Fraunhofer Institute for Solar Energy Systems ISE| Duration: | 05/2022 - 11/2025 |
| Contracting Authority/ Sponsors: |
Federal Ministry for Digital and Transport (BMDV) |
| Project Partners: | Fraunhofer ENAS, Fraunhofer ICT, Fraunhofer ILT, Fraunhofer IPT, Fraunhofer ISI |
| Project Focus: |       |
R2MEA – Series production of mobile fuel cells: Research platform for the roll-to-roll production of MEAs
Full-format catalyst layer on decal transfer foil after the drying process in a continuous convection dryer.
Catalyst ink is coated onto a decal transfer foil via slot die.
The "R2MEA" project is focusing on innovative production processes for the manufacturing of the core component of fuel cells, the membrane electrode assembly (MEA). "R2MEA" is a sub-project of the joint project "H2GO - National Fuel Cell Production Action Plan" of 19 Fraunhofer Institutes to promote the ramp-up of fuel cell production for heavy-duty transportation in Germany.
In addition to battery electric vehicles, low-temperature fuel cells also represent an option for the heavy-duty and commercial vehicle sector to switch to emission-free mobility. The expected production volume for the electrochemical core component of the fuel cell, the MEA, is up to 240 million units p.a., which is not achievable with today's established manufacturing processes.
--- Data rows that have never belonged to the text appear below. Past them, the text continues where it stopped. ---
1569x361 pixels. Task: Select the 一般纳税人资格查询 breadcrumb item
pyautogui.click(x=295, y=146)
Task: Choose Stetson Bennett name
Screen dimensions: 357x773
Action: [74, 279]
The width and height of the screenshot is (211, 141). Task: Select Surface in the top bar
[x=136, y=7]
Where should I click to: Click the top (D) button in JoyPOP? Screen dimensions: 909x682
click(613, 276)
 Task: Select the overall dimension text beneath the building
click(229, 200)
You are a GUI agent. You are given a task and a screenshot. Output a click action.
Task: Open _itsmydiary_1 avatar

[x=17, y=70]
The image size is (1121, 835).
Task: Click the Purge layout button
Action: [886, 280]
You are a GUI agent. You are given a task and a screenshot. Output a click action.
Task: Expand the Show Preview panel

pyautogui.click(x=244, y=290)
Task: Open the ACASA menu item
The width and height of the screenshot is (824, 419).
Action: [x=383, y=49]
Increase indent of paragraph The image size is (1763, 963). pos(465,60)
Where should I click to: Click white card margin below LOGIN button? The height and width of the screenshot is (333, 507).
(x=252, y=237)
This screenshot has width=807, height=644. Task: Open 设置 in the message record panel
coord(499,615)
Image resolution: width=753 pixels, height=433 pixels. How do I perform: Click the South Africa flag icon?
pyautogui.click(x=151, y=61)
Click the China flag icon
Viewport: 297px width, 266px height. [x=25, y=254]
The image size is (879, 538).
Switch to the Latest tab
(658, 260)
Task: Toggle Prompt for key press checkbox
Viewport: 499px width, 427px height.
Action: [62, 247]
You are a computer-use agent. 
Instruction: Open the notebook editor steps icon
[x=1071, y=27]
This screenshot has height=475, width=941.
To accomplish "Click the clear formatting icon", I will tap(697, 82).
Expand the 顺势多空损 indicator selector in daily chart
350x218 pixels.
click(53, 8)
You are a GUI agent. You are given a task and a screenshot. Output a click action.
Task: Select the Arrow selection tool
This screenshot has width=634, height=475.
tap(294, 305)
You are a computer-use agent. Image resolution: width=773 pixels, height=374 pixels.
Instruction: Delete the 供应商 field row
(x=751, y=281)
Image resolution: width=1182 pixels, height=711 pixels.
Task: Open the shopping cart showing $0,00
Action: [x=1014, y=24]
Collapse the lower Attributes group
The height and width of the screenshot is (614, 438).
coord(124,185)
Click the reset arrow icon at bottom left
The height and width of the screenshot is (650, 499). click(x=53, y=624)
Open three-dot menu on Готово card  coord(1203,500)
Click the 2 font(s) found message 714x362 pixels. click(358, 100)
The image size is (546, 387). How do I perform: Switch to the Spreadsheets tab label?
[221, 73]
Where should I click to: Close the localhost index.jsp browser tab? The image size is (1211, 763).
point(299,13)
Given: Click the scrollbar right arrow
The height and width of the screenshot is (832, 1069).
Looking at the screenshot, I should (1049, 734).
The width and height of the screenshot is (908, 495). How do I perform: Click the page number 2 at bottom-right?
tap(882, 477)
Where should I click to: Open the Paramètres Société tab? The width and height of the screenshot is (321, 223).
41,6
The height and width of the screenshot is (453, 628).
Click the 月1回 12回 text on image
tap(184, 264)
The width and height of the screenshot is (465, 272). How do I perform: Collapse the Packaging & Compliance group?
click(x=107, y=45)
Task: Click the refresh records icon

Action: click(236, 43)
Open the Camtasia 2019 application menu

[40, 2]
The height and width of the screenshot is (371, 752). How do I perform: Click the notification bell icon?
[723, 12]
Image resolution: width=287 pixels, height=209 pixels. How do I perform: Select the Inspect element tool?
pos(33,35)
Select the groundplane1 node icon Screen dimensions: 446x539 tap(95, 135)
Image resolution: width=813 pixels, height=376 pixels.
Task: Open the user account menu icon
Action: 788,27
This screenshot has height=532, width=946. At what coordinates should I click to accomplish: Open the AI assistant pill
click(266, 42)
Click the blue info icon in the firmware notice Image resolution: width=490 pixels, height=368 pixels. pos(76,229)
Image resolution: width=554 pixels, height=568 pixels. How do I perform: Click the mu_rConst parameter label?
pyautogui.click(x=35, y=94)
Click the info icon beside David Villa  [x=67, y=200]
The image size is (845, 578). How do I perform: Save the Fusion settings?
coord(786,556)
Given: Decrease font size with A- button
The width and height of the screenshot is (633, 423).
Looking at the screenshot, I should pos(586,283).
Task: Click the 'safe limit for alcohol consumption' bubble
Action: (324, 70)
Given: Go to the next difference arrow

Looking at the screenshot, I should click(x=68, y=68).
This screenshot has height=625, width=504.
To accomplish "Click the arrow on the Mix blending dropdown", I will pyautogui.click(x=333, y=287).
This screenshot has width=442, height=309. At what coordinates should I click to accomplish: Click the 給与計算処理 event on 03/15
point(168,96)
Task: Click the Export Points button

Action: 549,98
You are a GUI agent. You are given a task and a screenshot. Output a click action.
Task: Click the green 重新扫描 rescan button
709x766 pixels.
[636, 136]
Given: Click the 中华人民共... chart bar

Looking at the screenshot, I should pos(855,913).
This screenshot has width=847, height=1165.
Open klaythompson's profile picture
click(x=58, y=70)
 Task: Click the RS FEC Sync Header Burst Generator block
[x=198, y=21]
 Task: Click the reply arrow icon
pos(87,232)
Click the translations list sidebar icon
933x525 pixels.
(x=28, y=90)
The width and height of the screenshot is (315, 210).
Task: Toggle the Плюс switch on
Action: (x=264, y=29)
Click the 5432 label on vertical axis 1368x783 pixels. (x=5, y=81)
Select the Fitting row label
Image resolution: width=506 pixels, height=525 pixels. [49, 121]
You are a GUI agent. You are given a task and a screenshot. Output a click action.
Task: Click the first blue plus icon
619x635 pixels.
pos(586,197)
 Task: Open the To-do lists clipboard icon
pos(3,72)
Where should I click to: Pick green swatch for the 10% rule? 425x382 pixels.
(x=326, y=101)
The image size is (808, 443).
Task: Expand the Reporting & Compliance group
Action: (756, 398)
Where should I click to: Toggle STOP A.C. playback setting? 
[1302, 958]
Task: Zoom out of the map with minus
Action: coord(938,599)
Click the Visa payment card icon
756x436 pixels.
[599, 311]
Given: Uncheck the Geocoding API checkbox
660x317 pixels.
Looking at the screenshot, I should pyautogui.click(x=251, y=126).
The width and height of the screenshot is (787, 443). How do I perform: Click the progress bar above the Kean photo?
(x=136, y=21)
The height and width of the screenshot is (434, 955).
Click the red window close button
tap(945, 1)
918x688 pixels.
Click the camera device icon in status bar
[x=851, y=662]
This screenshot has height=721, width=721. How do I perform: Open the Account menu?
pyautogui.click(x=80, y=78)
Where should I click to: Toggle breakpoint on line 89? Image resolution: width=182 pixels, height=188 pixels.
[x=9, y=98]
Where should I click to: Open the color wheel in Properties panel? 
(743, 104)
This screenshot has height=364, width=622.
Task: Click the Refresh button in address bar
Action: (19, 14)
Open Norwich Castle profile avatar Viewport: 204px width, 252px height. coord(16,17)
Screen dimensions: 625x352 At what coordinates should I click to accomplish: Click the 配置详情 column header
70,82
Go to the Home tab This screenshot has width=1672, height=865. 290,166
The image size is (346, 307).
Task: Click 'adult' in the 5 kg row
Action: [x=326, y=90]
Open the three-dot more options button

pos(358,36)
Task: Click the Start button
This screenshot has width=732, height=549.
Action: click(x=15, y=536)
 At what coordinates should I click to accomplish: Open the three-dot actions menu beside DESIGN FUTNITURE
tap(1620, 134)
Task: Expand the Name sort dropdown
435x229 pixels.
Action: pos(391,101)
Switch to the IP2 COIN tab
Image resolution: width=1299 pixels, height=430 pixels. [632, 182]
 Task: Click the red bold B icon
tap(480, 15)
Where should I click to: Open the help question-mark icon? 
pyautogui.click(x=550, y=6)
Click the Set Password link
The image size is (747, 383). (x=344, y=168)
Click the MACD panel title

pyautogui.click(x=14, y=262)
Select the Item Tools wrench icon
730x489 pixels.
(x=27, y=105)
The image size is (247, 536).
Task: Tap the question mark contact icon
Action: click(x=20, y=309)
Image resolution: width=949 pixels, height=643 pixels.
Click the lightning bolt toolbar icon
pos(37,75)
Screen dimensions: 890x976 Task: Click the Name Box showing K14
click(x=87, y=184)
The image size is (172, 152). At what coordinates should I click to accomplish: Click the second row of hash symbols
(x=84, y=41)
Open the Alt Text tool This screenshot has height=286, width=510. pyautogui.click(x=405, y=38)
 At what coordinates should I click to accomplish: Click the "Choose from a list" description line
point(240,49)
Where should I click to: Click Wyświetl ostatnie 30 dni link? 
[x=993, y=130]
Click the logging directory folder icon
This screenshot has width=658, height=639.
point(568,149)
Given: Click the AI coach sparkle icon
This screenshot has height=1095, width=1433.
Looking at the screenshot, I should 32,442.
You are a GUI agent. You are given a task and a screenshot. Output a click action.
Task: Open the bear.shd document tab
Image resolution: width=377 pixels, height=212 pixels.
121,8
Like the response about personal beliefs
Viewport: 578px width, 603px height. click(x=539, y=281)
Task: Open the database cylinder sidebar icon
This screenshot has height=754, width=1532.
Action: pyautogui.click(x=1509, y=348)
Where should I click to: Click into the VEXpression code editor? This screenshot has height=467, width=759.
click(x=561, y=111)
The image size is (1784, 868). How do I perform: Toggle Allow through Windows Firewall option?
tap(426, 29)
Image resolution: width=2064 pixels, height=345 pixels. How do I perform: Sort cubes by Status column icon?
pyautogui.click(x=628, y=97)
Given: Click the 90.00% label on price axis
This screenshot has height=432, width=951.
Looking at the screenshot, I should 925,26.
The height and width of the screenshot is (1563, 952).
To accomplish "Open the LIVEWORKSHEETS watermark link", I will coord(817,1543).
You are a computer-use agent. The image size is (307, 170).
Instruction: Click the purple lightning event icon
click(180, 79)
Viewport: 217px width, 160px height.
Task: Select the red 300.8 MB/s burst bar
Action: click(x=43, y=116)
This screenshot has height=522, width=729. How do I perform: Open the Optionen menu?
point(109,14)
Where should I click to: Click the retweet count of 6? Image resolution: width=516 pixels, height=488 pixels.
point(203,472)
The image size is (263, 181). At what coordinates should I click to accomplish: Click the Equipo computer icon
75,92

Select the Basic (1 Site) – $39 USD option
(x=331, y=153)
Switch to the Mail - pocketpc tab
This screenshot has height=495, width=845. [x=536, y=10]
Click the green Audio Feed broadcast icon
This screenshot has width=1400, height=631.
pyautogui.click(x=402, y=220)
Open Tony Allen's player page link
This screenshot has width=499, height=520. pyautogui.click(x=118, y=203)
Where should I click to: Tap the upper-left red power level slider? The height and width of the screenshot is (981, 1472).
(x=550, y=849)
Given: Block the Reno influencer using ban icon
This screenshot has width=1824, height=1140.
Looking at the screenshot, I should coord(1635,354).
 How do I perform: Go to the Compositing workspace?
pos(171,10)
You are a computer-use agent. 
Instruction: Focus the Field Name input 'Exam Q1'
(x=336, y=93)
In order to meet market expectations, existing plant concepts must therefore be adapted and scalable production methods developed.
In order to support component manufacturers and machine and plant manufacturers in upscaling fuel cell production, the "R2MEA" research consortium, coordinated by Fraunhofer ISE, is investigating manufacturing processes and components. In "R2MEA", a research platform is being developed and established that is available to companies for production issues from catalyst production to the finished 7-layer MEA (i.e. the composite of membrane, catalyst layers, subgaskets and gas diffusion layers).
Questions that are addressed in R2MEA:
- How can the current production of catalyst powder be converted from batch processes to continuous processes?
- Are rotary printing processes also useful for applying catalyst layers in addition to the slot die that is primarily used today? Is direct printing on the membrane possible with the required high quality? Can laser drying processes shorten the drying time and dryer length?
- How can the membrane, catalyst layers, subgaskets and gas diffusion layers be cut to size in roll-to-roll processes? Which positioning and laminating processes are suitable for producing high-quality composites of the individual layers?
- How should transport containers be designed for intra- and external logistics?
In "R2MEA", innovative production processes and new system concepts are being developed that can represent membrane coating, separation, application of the subgaskets and cutting of the gas diffusion layer as a high throughput roll-to-roll process. In particular, the expected future requirements for structured MEAs are investigated by innovative production processes, thus preparing the production technology of tomorrow. To this end, the entire production chain is being researched on pilot systems in a technical center at Fraunhofer ISE.
Alongside the development of the research platform, Fraunhofer ISE is conducting extensive market studies on industry requirements, techno-economic analyses on the economic efficiency of various production processes and life cycle analyses on the ecological footprint. For example, the establishment of innovative coating processes, which enable direct coating of the membrane instead of the usual transfer process, helps to reduce costs due to the more efficient use of materials.
The joint project is aimed in particular at small and medium-sized companies along the entire value chain of fuel cell production - from manufacturing technology and mechanical and plant engineering to vehicle applications in heavy duty vehicles.
"R2MEA" is a sub-network of "H2GO - National Fuel Cell Production Action Plan". The entire H2GO network is being funded by the Federal Ministry for Digital and Transport Affairs with around 80 million euros as part of the National Innovation Program for Hydrogen and Fuel Cell Technology. The funding guideline is coordinated by NOW GmbH and implemented by Projektträger Jülich (PtJ).